Abstract

Abstract:

Gabriel, the embodiment of Anglicized, Ultramontane, Edwardian Dublin, initially seems unaware of the elided remembrances that haunt the Epiphany festivities of "The Dead." In parallel to the western Christian liturgical calendar that celebrated 6 January as the Epiphany, an alternate folk calendar observed it as "Women's Christmas" (Nollaig na mBan), the one day on which women took a break from the season's household chores and ate together. 6 January was also the anniversary of the worst storm in Irish recorded history, the "Night of the Big Wind" (Oíche na Gaoithe Móire), an 1839 catastrophe in which the meteorologically rare event of snow falling all over Ireland was just the beginning of the horrific weather. In retrospect, the deadly storm was popularly recollected to have been a harbinger of the Great Famine, and many survivors thought the Day of Judgment had arrived. Certainly, it appears to have been the first day of the End of Days for the Irish language and Gaelic culture the Famine swept away.
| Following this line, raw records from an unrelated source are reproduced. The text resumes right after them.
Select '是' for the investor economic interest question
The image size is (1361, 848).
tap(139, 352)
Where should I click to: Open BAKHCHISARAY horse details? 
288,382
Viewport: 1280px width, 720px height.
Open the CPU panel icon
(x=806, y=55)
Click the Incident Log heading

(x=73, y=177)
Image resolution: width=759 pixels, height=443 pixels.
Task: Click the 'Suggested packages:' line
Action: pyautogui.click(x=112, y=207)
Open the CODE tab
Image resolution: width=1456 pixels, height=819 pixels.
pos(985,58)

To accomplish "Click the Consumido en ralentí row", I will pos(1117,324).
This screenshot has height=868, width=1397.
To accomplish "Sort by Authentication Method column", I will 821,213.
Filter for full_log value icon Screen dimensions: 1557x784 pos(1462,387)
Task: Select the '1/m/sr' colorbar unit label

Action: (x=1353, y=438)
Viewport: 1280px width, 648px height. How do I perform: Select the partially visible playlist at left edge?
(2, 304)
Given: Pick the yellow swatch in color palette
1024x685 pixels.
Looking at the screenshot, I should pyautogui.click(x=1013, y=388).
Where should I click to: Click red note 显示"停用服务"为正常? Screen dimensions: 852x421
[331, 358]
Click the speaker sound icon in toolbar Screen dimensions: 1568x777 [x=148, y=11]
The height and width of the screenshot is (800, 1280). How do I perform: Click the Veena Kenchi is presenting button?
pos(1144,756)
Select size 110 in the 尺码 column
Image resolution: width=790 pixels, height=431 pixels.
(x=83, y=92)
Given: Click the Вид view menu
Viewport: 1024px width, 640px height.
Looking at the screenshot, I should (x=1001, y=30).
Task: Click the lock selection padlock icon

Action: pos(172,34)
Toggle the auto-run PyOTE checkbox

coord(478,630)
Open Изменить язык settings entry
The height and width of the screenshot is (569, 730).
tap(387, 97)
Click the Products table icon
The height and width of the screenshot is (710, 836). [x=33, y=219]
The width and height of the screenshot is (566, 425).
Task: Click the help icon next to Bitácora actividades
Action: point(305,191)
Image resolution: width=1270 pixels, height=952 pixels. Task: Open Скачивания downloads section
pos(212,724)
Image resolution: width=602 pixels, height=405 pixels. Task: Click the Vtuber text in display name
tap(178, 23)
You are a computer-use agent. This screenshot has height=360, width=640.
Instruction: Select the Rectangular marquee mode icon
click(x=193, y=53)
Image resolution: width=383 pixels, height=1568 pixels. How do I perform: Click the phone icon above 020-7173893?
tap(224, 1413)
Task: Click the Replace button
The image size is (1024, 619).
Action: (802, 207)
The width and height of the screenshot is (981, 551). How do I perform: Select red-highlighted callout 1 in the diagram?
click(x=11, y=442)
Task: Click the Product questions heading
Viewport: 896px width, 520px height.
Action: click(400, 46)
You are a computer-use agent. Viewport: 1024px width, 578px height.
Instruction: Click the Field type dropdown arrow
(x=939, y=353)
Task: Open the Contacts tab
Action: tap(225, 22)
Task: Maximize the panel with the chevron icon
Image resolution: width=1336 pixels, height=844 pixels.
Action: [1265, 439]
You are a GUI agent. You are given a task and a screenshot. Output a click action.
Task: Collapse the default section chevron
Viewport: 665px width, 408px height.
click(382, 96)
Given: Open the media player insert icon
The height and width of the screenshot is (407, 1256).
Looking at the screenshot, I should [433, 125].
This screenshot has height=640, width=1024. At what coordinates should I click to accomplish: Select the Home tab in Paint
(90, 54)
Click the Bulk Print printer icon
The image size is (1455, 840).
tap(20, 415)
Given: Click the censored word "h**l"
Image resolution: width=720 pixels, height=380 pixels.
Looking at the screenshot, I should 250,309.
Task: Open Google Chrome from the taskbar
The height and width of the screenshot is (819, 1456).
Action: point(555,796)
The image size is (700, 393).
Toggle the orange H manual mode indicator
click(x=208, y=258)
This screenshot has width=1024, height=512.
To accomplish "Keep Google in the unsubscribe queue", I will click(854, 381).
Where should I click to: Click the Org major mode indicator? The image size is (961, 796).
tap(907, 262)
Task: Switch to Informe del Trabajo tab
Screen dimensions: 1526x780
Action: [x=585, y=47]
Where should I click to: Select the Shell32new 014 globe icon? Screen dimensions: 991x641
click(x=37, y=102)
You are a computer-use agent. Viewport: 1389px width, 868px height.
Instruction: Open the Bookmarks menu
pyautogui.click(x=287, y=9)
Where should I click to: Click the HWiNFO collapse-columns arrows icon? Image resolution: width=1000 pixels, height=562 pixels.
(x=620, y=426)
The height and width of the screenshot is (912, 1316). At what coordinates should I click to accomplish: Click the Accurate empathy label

The implicit invocation of the Famine in "The Dead"—via that catastrophe's association with another freak weather event on a previous 6 January—adds a frisson to the party's overabundance of food. Additionally, Gabriel's lack of deep appreciation for his aunts' hard work on what would have been their day of rest in an earlier Ireland comes strongly into view once the date's traditional significance for women is acknowledged. At the close, the forgotten trauma and commemorations of women and the rural poor return to haunt both Gabriel and the official calendar. "The Dead" evokes such memories on the anniversary of what the folk record indicated was the real beginning of the Famine and its accompanying cultural holocaust, which is the "Night of the Big Wind" on "Women's Christmas" in 1839.